**GIVEN INSTRUCTION A**:
Answer these questions about the passage on eating tuna, marking each answer with the same numeral:
(i) What kind of salmon does the writer eat?
(ii) Which canned tuna did the writer switch to?
(iii) What was the writer writing about five years later?
**GIVEN INSTRUCTION B**: Convert the records, starting at the line that contains "1161x800 pixels. Task: Click" and ending at the end of the records, into a Markdown table with the columns Row and Record line. Leave out blank lines.

Alas, while I have no problem foregoing lobster or veal, tuna was a promise I couldn't keep. I don't know how long I lasted, but five years later I was writing about homemade vs. Whole Foods tuna salad. (If you're reading the old posts, there's an update here.)

Fish and shellfish are mainstays of my diet. We eat a lot of salmon (Pacific only) and shrimp, occasionally halibut, Pacific cod, squid, and other shellfish -- and I eat a lot of tuna. I joke that I'm going to turn into a thermometer. But I don't stop eating it. In fact I eat more tuna now than I ever did.

In an effort to ameliorate the ill effects on both my health and the environment, I've now changed from albacore (so-called "white") canned tuna to skipjack (strangely called "light") tuna. Albacore is much higher in mercury, and the fish are threatened; skipjack is lower in mercury and can be fished sustainably. Skipjack is also (supposedly) more ocean-friendly: if the label says "pole-and-line-caught," supposedly it actually is, whereas claims of "dolphin safe" albacore are likely false. Skipjack is also less expensive than albacore, although I don't find the price difference significant.

**ITEMS**:
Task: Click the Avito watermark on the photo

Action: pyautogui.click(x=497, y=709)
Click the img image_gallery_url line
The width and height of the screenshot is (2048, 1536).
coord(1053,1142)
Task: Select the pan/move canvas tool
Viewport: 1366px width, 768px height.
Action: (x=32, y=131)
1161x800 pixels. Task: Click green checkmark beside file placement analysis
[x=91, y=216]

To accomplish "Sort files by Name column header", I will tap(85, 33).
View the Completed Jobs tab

**RIGHT ANSWER A**:
(i) Pacific salmon only.
(ii) Skipjack, which is called "light" tuna.
(iii) Homemade vs. Whole Foods tuna salad.

**RIGHT ANSWER B**:
| Row | Record line |
|---|---|
| 1 | 1161x800 pixels. Task: Click green checkmark beside file placement analysis |
| 2 | [x=91, y=216] |
| 3 | To accomplish "Sort files by Name column header", I will tap(85, 33). |
| 4 | View the Completed Jobs tab |